In coaching hundreds of executives over the years, a few questions come up again and again. Recently the CEO of a large company in the Midwest noticed during a training that I greeted a new group, asking each person their name, and was able to remember all 50 of them. He asked what my secret was. Below, I’ve laid out how anyone can get better at something most of us struggle with.
Tip #1: 80% of it is effort. Just raw effort. You’ve got to brute-force the problem. Like most progress in life, it starts with a wanting—an irrational commitment to get good at something.
One of our young tech guys, Chris, who handled our cameras and dial testing equipment, once said, “I could never learn that many names.” We challenged him to keep trying. Each event, he improved. He went from learning 5 names out of 50, to 10, to 20. On his fourth “intentional” try, he memorized 35 names by lunchtime. Of course, that training was all women so maybe he had a different motivation.
Tip #2: You didn’t forget the names—you never really learned them.

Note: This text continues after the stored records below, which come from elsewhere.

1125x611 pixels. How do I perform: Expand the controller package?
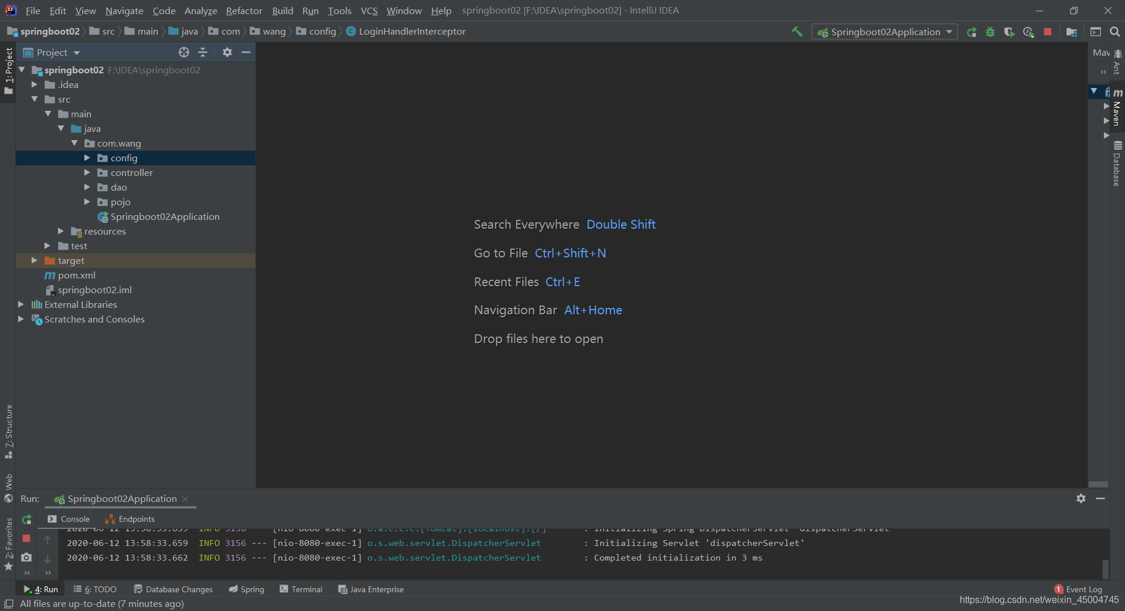[x=87, y=172]
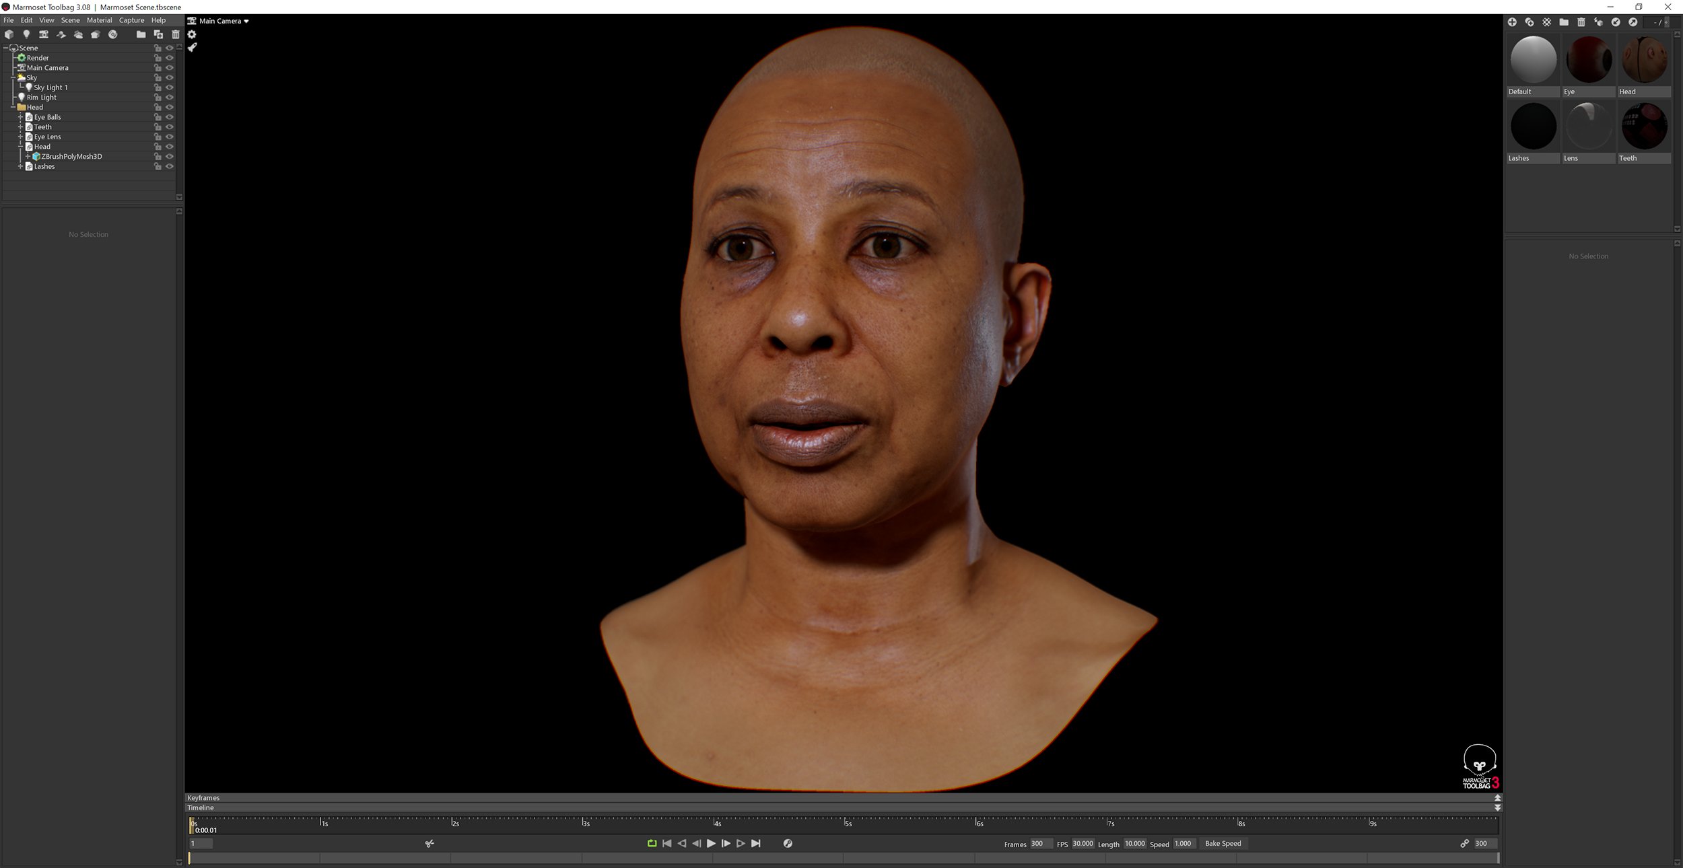Select the Teeth material thumbnail
This screenshot has height=868, width=1683.
pyautogui.click(x=1645, y=126)
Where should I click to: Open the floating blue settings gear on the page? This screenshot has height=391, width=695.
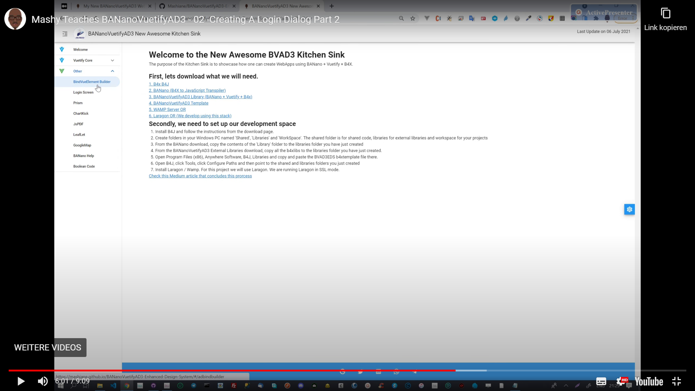(x=629, y=209)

Think of it like this: You’re at a big event, and three people approach you. Each hands you a helium balloon—that’s their name. You hold all three in one hand and say, “Nice to meet you, Brett. Diane. Paul.” Now you’re holding three balloons.
Then three more people come up and hand you three more balloons. Now both hands are full. Then three more… What happens? Poof, the first ones are let go and float away. They are gone.
To hold onto those names, you’ve got to tie them down to something.
Like in old Westerns: the cowboy hops off his horse and flips the reins around the hitching post. If he doesn’t tie the reins, the horse wanders off. That’s how information works. If it’s not hitched, it wanders.
There is still so much we don’t know about the brain, but think of memory in stages—short-term, medium-term, and long-term.
Years later, do you need to remember where you parked the car that day or or your hotel room number that night? No. You just need that info short-term. Names might be short term (that nice wait staff), a couple of loops on the hitching post—that’s often enough. By the way, sleep helps tie loops by processing what happened during the day, thus depending how you “tie” it moves to medium and then long term.
Tip #3: Use the name ASAP!
On a call this week, someone referred to Yolany as “Johlany.” Piqued, I asked her how she pronounces it, and she said it’s “Johlany” in Honduras, but everyone at work had been saying it wrong for years—and she never corrected us!
If you can’t spell it and say it correctly, your brain ties it to the wrong post.
So, ask questions. Use the name in a sentence. Ask what the name means. Where it comes from. Just like learning a new language—you’ve got to get phonics right first, not just vocabulary.
Statistically, we’ve all been slightly mispronouncing someone’s name at work for years. A helpful phrase: “I’ve heard a few different pronunciations—can you tell me how you say it so I can get it right?”
Here’s another trick:
Let’s say you’re in a meeting with 20 people. I flip over my agenda paper and, as they introduce themselves, I write their names in a big circle. No one notices.
That’s… Lisa… Mark… Adam… Trinity… Dinah…
Then, during the next few minutes, I repeat them to myself. Lisa, Mark, Adam. Then backward: Adam, Mark, Lisa. We remember sequences better.
Final tip: Don’t be afraid to interrupt early to get the name right. Imagine you’re in a room with 20 people introducing themselves quickly. Some speak softly or mumble. A junior person will let it slide. A senior person—a leader—will interrupt.
“Sorry, I didn’t catch that—can you say it again?”
“Oh, Achim, did I say that right? Got it. And Yao—how do you spell that?”
It’s a power move—but a respectful one. You’re not dominating. You’re building. No one ever feels insulted by being asked how to say their name.